The strategic grid model is a contingency approach that can be used to determine the strategic relevance of IT to an organization. The model was proposed by F. Warren McFarlan and James L. McKenney in 1983, and takes the impact of the information technology on the strategy in future planning as the horizontal axis, and the current impact of the information technology on corporate strategy as the vertical axis, which is divided into four types: support, turnaround, factory, and strategic.

==Overview==
Strategic grid model has four quadrants built around two straightforward questions:
- How important the management feels the current IT systems are to the company.
- How important the company thinks future developments in IT will be, ie the impact of future IT developments on its way of doing business.
Depending on the responses to these questions, a company can be placed in the four quadrants as follows:

| Type | Comprise | Narrative |
|---|---|---|
| Support | Low existing, low future impact | IT has little relevance and simply supports existing processes |
| Turnaround | Low existing, high future impact | IT feature more on the business agenda in the future. IT will be a key feature of future strategic planning, it may not have played such a role in the past. |
| Factory | High existing, low future impact | It is important in terms of day-to-day operations but it is not felt that there are any major IT developments on the horizon that will fundamentally alter the nature of the business.
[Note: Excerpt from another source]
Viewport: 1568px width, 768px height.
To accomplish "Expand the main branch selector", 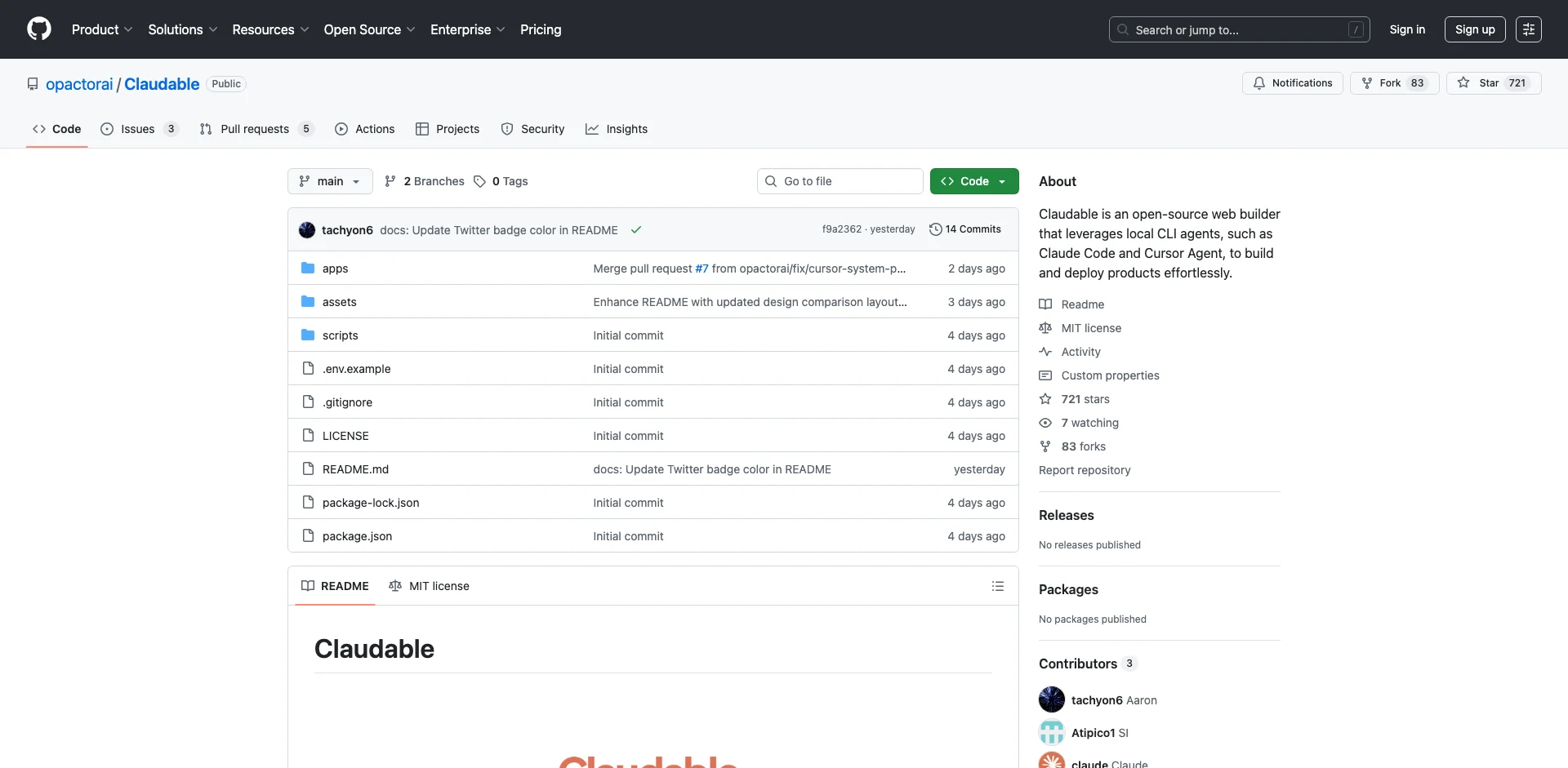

Here, the key issue is the maintenance of existing systems. |
| Strategic | High existing, high future impact | In this quadrant, how organizations view the current role of IT and the future development of IT will both have an impact |

==Analysis==
In order to assess the strategic impact of IT, McFarlan proposed the analysis of five basic questions about IT applications, related to the competitive forces:
- If IT applications can build barriers to the entry of new competitors in the industry
- If IT applications can build switching costs for suppliers
  - If IT applications can change the basis of competition
  - If IT applications can change the balance of power in supplier relationships
  - If IT applications can create new products
Nevertheless, these questions should take into account current and future planned circumstances. Thus, IT may present a smaller or greater importance, according to the kind of company and industry operations.